Rodgers had proposed the exhibit as a senior thesis project and, after months of planning, works with Chambers and Gallery Director Deborah Davidson to install the remnants of Suffolk plays gone by.
As she cuts and rolls manila folder segments to create “candlesticks” for a chandelier, Rodgers recalls her first visit to the campus art gallery to see an exhibit about fairy tales.
“I got talking with Deborah, and we agreed that it was kind of funny and strange that our worlds don’t interact that much,” says Rodgers.
That conversation led to the question “what if?"
The answer is an “exhibit that celebrates the Theatre Department by showing aspects of theater that you might not be aware of, such as props, and plans,” says Davidson.
Learning by doing
Theatre majors have a plethora of options for their senior projects, including acting, directing, and playwrighting. One student designed and sewed all the costumes for the time-traveling play Orlando for her senior thesis. Rodgers, who played the title character, wore the Orlando costumes now featured in the exhibit.
“One of my favorite things about the Theatre program is that you have to try a lot of things,” says Rodgers.
At one time she thought she wanted to be a set designer, so she worked alongside Chambers on Suffolk’s production of Loss of Breath as a scenic designer.
The experience was particularly valuable because it taught Rodgers that set design was not the right fit.
“Now I’m interested in directing and writing, but I also love acting,” she says.
Sifting through the detritus
Rodgers is up on a ladder adjusting the chandelier. Then she’s crawling on the floor attending to electrical components.
“It’s important to me to have it lit,” says Chambers, as Rodgers dims the chandelier lights after their heat loosens the glue bonding its makeshift candlesticks. “Light is so much a part of theater and things looking theatrical. Without it, a production doesn’t have life.”
Rodgers says that in addition to learning practical skills, like electrical work, she’s discovered “that we don’t keep things.”
She spent the summer as an apprentice with the Commonwealth Shakespeare Company but found time to get into the city to discuss the exhibit with Chambers. They sorted out which plays would be included, in part based on what remained of the plans, costumes, models, props, and lighting plans.
They settled on five Suffolk Theatre productions.
Chambers, who in addition to teaching is Suffolk Theatre’s resident set designer, has grown accustomed to discarding ephemera once a production run ends.
“Sometimes it’s heartbreaking, but you can’t keep everything,” he says. “I remember stomping on my grad thesis model. I was moving to a different apartment in a different state.”

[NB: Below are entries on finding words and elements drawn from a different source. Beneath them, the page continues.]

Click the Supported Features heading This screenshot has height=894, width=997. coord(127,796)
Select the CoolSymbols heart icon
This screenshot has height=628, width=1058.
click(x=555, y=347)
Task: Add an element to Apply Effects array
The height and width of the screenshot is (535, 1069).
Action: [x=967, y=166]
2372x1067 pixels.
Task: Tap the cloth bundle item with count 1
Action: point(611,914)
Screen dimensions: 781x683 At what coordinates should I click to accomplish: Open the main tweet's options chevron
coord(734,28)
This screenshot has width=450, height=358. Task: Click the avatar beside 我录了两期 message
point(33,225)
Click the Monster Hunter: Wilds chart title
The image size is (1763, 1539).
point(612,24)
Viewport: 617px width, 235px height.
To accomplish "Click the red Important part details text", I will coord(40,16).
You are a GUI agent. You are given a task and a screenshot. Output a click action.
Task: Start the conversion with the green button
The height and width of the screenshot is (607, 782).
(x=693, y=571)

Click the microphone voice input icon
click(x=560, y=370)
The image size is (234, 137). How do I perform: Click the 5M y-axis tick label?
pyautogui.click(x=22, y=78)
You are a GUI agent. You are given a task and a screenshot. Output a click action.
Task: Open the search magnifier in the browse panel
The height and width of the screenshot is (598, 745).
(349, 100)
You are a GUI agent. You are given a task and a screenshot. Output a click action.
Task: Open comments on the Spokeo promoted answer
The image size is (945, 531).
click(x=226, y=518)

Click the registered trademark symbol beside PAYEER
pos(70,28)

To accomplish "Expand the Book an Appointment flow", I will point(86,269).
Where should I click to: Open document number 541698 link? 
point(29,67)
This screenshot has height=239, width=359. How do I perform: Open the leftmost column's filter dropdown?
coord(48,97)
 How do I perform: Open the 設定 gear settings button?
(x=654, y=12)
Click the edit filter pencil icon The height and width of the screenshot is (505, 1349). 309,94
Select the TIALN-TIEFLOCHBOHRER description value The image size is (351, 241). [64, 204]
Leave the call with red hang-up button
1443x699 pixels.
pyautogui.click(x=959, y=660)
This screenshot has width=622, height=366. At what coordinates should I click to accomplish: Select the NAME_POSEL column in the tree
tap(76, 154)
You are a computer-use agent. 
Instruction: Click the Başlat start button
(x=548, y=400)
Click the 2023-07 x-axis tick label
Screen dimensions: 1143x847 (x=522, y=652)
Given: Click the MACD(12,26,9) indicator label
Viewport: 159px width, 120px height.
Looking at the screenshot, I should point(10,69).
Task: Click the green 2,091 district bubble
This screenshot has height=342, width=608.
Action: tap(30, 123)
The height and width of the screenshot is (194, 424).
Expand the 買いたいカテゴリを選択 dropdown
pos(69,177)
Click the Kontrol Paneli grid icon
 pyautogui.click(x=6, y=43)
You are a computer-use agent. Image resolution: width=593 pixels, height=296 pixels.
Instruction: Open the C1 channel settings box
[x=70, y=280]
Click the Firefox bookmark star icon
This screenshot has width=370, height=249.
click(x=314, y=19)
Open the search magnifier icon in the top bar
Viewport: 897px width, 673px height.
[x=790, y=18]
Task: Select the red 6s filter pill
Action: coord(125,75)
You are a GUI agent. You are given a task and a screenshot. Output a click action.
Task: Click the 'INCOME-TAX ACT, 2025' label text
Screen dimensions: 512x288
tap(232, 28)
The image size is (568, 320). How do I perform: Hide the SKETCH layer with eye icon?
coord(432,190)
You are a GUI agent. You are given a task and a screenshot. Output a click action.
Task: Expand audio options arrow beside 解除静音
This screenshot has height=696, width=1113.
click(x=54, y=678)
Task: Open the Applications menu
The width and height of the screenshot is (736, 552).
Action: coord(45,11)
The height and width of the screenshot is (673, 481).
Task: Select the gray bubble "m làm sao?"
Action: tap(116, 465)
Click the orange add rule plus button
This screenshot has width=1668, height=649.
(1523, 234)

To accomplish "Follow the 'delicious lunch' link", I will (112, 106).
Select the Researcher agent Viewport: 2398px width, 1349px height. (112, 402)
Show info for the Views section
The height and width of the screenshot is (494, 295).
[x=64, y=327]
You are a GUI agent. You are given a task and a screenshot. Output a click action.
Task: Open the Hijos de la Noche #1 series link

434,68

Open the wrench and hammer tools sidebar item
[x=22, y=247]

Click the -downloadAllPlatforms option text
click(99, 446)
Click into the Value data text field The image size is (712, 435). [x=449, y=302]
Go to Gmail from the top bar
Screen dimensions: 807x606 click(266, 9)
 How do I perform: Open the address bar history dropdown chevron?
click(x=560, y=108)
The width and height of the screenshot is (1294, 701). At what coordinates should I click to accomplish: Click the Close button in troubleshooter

It’s a process he’s gone through again and again. “I ran out of room at home and then got a studio, and then that grew crowded….”
He points out a translucent drop created by designers Helen Pond and Herbert Senn for a production of Brigadoon, now serving as a backdrop for the exhibit. The designers allowed its use years ago for Suffolk’s production of Dr. Faustus.”
“That this drop still exists from 1963 and was used in a play in 2011 and is still here and in this exhibit” is highly unusual but also fortunate.